The implications of this issue are significant. It can lead to tension not only between an insured and its primary insurer, but also among primary and excess insurers. Notably, under Texas law, excess carriers retain subrogation/contribution claims against underlying carriers, so this could lead to post-settlement litigation. This issue may also implicate an insurer’s duty under Stowers, the Texas case that held that an insurer has a duty to accept reasonable, within-limits demands made against its insured. Whether a USD2 million demand exceeds the primary limit – and therefore invokes the primary carrier’s duty – could turn on whether the loss is a single occurrence or multiple occurrences.  

A recent example involving modified policy language

The Western District of Texas’s 2025 decision in Meritage Homes v AIG Specialty Insurance Co is significant in Texas on the “multiple occurrences” issue in the construction defect context because it confirms that Texas courts will continue to enforce clear policy language as it is written, even if the effect is that it arguably runs counter to prior Texas decisions.

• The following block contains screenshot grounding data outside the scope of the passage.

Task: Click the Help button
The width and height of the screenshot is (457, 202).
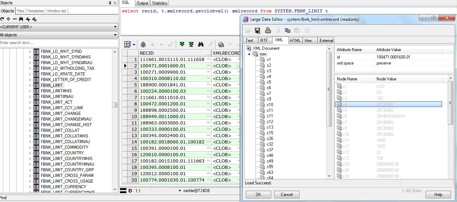Action: pyautogui.click(x=438, y=195)
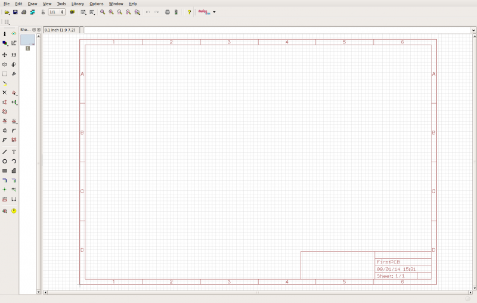Select the Text tool

click(14, 152)
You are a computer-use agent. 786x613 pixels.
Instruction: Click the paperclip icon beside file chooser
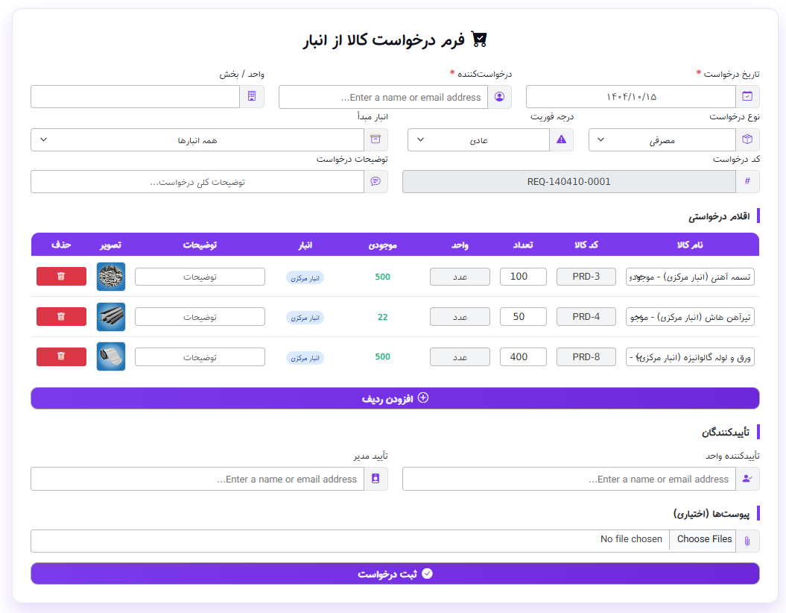click(x=747, y=541)
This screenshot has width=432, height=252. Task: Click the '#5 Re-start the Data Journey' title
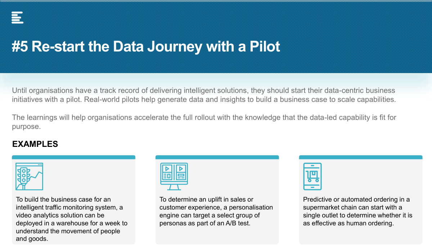point(146,47)
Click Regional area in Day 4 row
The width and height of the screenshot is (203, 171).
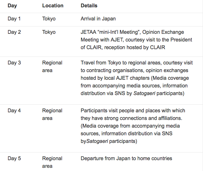coord(52,115)
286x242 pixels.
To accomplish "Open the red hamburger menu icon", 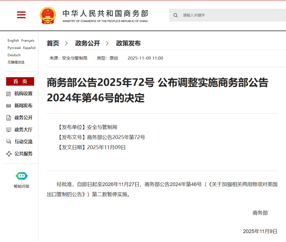I will click(21, 15).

The case arose out of more than 1,300 residential stucco construction defect claims against Meritage Homes in Texas and Florida. The central dispute was whether those claims constituted one or a series of separate occurrences under a series of umbrella policies issued by AIG. The answer carried major financial consequences because, like the examples above, it determined whether Meritage had to satisfy one SIR or multiple retentions over the course of a decade of policies before excess coverage would attach. Millions of dollars in retention were in play.

The policies all contained various versions of a “Single Occurrence Clause” by endorsement. The insured argued that these so-called “batching” endorsements have the effect of consolidating hundreds of individual construction defect claims into one occurrence, meaning that the insured must satisfy only one SIR. The carriers disagreed, asserting that the insured was misinterpreting the policies and the intent.

The Court agreed with the insured and held that more than 1,300 stucco defect claims across Texas and Florida constituted a single occurrence because they arose from “a series of related acts or causes” – namely, alleged systemic failures to comply with uniform ASTM stucco installation standards.

The decision is particularly important when viewed against earlier Texas occurrence jurisprudence, especially Lennar Corp v Markel American Insurance Co, which held that Texas courts must analyze very similar claims of damage on a home-by-home basis. This necessarily resulted in the finding that each house was a separate occurrence or separate property damage event. Meritage does not eliminate that framework, but it demonstrates how endorsement language can materially alter the analysis. Here, the “Single Occurrence Clause” superseded the base policy wording and allowed the court to aggregate claims that were logically and causally connected.

One of the clearest lessons from Meritage is the importance of carefully reviewing endorsement language at the underwriting and placement stage. Texas courts consistently emphasize that they will enforce policy wording as written. In Meritage, the court declined to rewrite the policy or imply limitations that the carrier argued were intended but never expressly stated. That approach ultimately drove the result. For carriers, brokers and policyholders alike, the case is a reminder that endorsements are not merely ancillary policy provisions – they can fundamentally alter risk allocation. If a batching endorsement is intended to apply narrowly, the policy must say so explicitly. Otherwise, Texas courts are likely to apply the endorsement according to its plain language, even where doing so dramatically expands available coverage.

Bottom line: this issue can have a significant effect on insureds and carriers. As Texas courts continue to enforce policies as written, those involved in evaluating claims should consider the occurrence question early. It shapes retention exposure, primary capacity, and excess tower attachment.